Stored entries
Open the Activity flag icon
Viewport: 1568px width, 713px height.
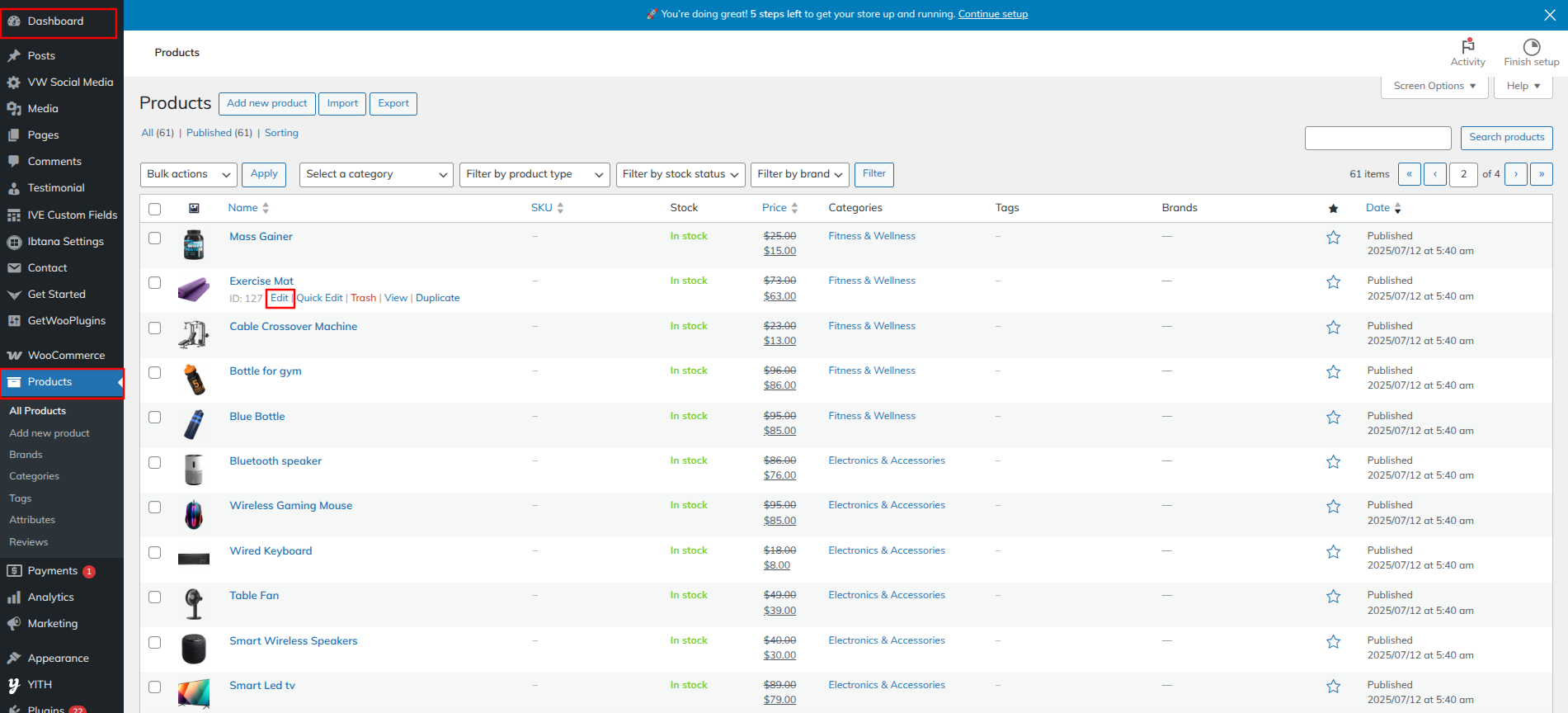click(1467, 46)
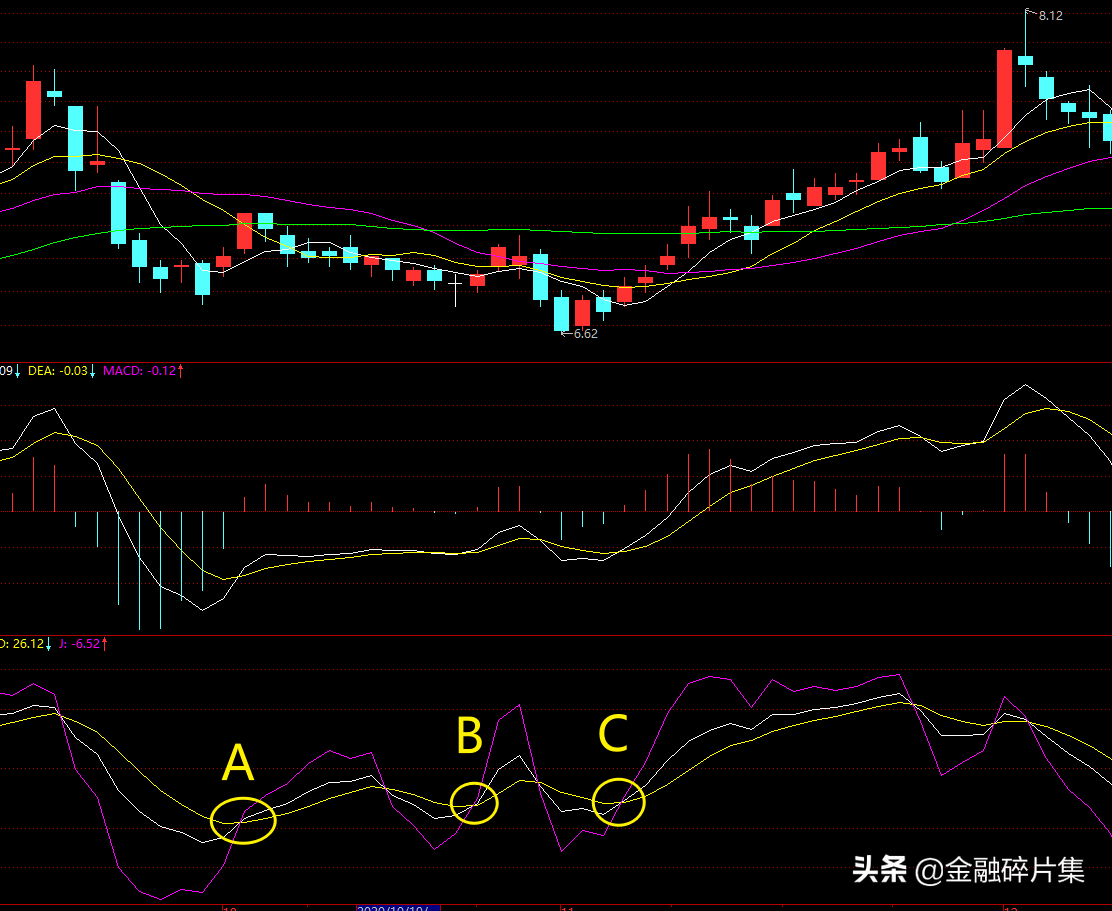Click the yellow letter B annotation
This screenshot has height=911, width=1112.
pyautogui.click(x=469, y=737)
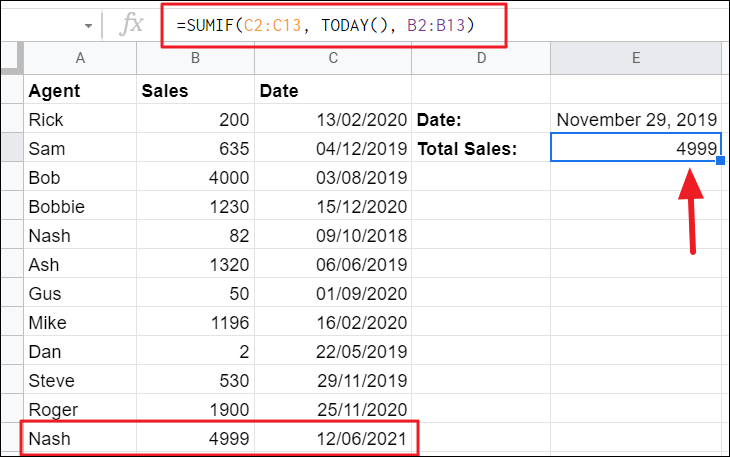Click the Total Sales: label cell

(x=481, y=149)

▶ _Challenge_: Reproduce the lines above word for word, omitting the pictures.

▶ _Answer to the task_:
Open the Activity flag icon
Viewport: 1568px width, 713px height.
click(1467, 46)
Click the yellow letter B annotation
This screenshot has height=911, width=1112.
pyautogui.click(x=469, y=737)
Click the Total Sales: label cell

(x=481, y=149)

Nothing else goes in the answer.